The Star: What was the most important piece of legislation approved in the 2004 regular legislative session?
Snowden: In my opinion, the single most important piece of legislation passed in the 2004 regular session was HB 973, the Mississippi Comprehensive Workforce Training and Education Consolidation Act of 2004.
This legislation brings together in a coordinated way our state's critically-important workforce training efforts. I am particularly excited about the vital role entrusted to our superb two-year community colleges. HB 973 is an economic development measure of potentially historic significance.
The Star: What was your biggest disappointment?
Snowden: The failure of the Legislature, once again, to enact comprehensive voter identification for all voters in all elections was my biggest disappointment. The public rightly cannot understand why lawmakers won't agree on something so fundamental and yet so simple. Unfortunately, this is but another case of partisan politics getting in the way of common sense.

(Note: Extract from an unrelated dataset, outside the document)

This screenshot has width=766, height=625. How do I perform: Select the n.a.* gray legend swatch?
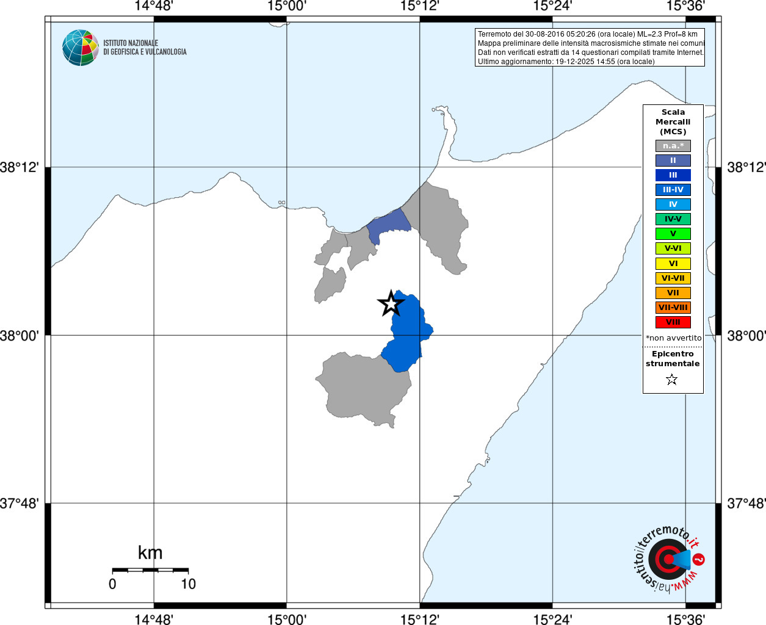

The Star: What do you see as the biggest need for East Central Mississippi?
Snowden: I personally agree with Congressman Pickering that our region needs, above all, to work together for the common good. Or, perhaps more to the point, to work harder at working together.
We've got to trust each other in order to work productively with one another. Positive results depend not only upon pure motives, but also upon adequate and regular communications.
We've got to continue to blur the lines of division between us city versus county, white versus black, public versus private, etc. if we are ever going to progress toward where we want to be economically, socially, educationally, politically, spiritually and in every other worthwhile way in which we measure quality of life.
The Star: Some circuit and chancery clerks, all of whom are paid from fees their offices collect, earn close to or more than the governor. Do you support legislation planned for the 2005 Legislature to place clerks on a salary that pays less than the governor?
Snowden: With fees and salaries legislation it is usually best to reserve judgment until the actual measure is before you for consideration. Whether I would support going to a salary system would certainly depend upon the amount of the respective salaries and upon how they are to be determined.
No court clerk, regardless of experience or tenure, should earn more than the governor. In general, I agree that movement away from the fee system toward a salary system likely would be a positive development, and one that I probably would support.